Give the items below as a Markdown table with columns Row and Line, numbering each line and leaving blank lines out. Omit the pictures from your answer.

#####

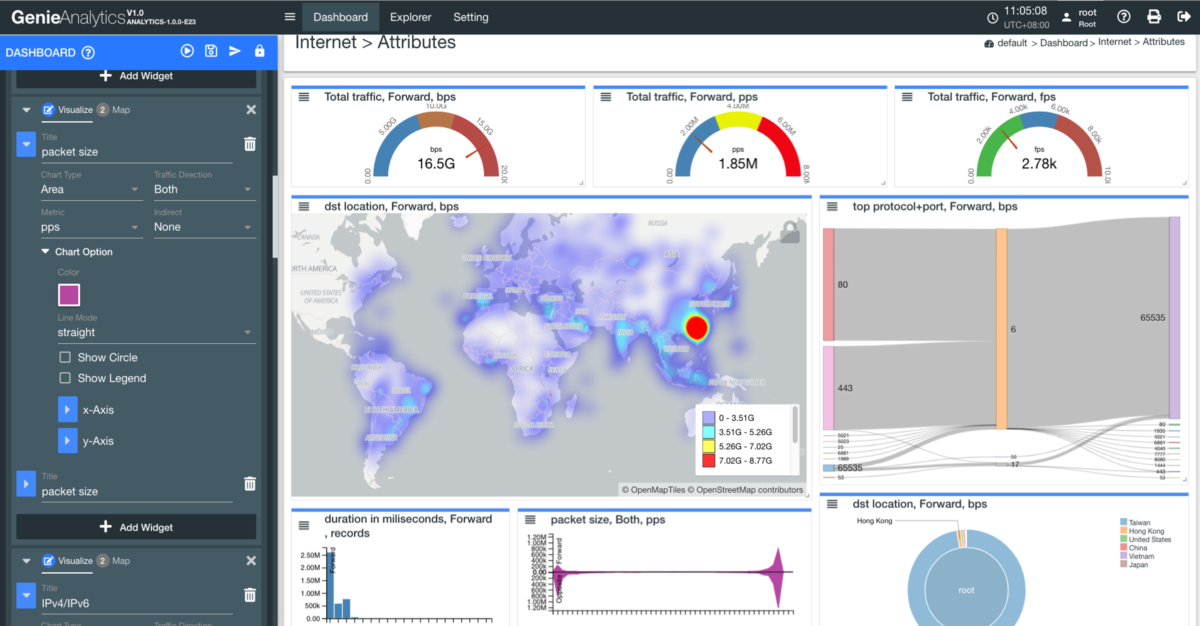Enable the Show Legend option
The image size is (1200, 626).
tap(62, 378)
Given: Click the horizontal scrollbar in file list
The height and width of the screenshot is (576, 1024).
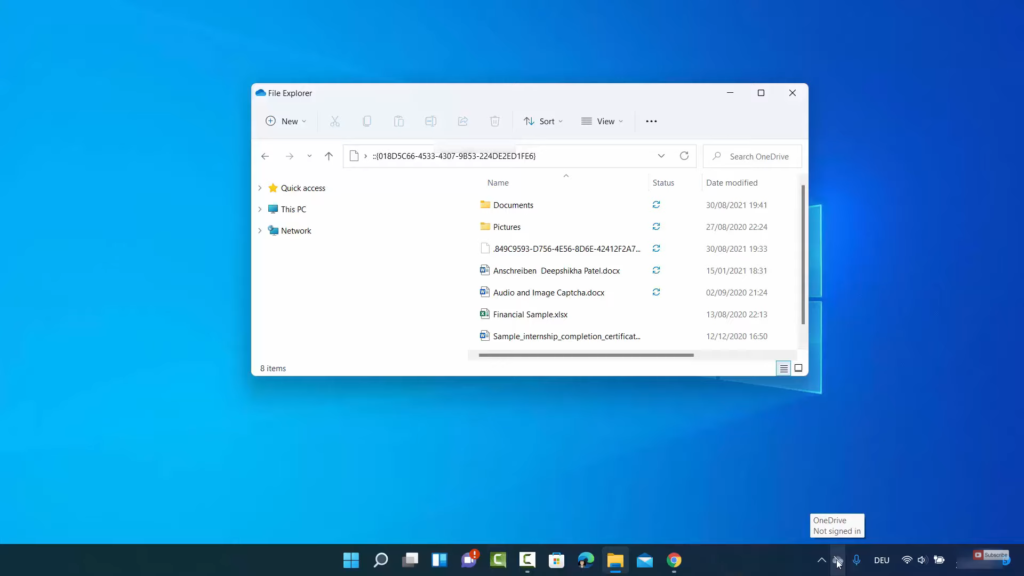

#####

## Completed task
| Row | Line |
|---|---|
| 1 | Enable the Show Legend option |
| 2 | The image size is (1200, 626). |
| 3 | tap(62, 378) |
| 4 | Given: Click the horizontal scrollbar in file list |
| 5 | The height and width of the screenshot is (576, 1024). |